- [EXERCISE BRIEF] Rewrite the records below with "městyse" replaced by "obce", keeping everything else the same.

- [PROVIDED MATERIAL]
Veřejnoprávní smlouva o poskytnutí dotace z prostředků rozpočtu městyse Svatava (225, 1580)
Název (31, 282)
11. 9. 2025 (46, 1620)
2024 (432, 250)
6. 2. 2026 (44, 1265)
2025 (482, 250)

- [WORKED ANSWER]
Veřejnoprávní smlouva o poskytnutí dotace z prostředků rozpočtu obce Svatava (225, 1580)
Název (31, 282)
11. 9. 2025 (46, 1620)
2024 (432, 250)
6. 2. 2026 (44, 1265)
2025 (482, 250)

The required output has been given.